Upload to S3 from Google Drive by downloading the file in chunks and uploading it to S3 at the same time

silvagustin · March 12, 2021, 7:50pm

Hello everyone.

I’m working on an application that lists all your Google Drive files and allows you to upload them to our app (which uses S3).

Unfortunately, it’s not possible to use a file’s URL given by Drive to upload the file using waffle_ecto with opt allow_urls: true. The only way is to download the file first to a temporary folder and then uploading it to S3; which it worked, but is it possible to avoid using a temporary folder and upload the file at the same time that is being downloaded?

Well, I’ve tried to do it but I failed. The async_download/2 function was extracted from [{poeticoding}] (Download Large Files with HTTPoison Async Requests) by the author @alvises and it works perfect. I believe the problem is in the chunk param when I call ExAws.S3.put_object/3 inside the upload_chunk_to_s3/2 function. Currently, the file type of chunk is an iodata. I’ve also tried to transform it to a binary using IO.iodata_to_binary/2 and encoding to base64 with Base.encode64/2 but in both cases I failed.

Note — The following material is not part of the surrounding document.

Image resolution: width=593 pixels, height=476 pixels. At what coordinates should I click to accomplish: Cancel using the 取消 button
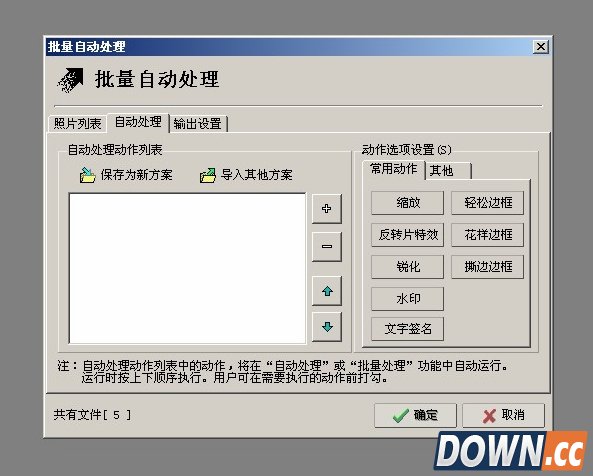503,416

Here is the code involved:

defmodule GoogleDriveApi do
  @moduledoc """
  Google Drive API module.
  """

  @base_url "https://www.googleapis.com/drive/v3"

  @doc """
  Downloads a single file from Google Drive API.
  """
  def download_file(access_token, file, filename) do
    url = @base_url <> "/files/" <> file["id"]

    headers = [
      Authorization: "Bearer #{access_token}",
      Accept: "Application/json; Charset=utf-8"
    ]

    options = [
      params: [
        alt: "media"
      ],
      stream_to: self(),
      async: :once
    ]

    with {:ok, resp} <- HTTPoison.get(url, headers, options),
         :ok <- async_download(resp, filename) do
      {:ok, ""}
    end
  end

  defp async_download(resp, filename) do
    resp_id = resp.id

    receive do
      %HTTPoison.AsyncStatus{code: 200, id: ^resp_id} ->
        HTTPoison.stream_next(resp)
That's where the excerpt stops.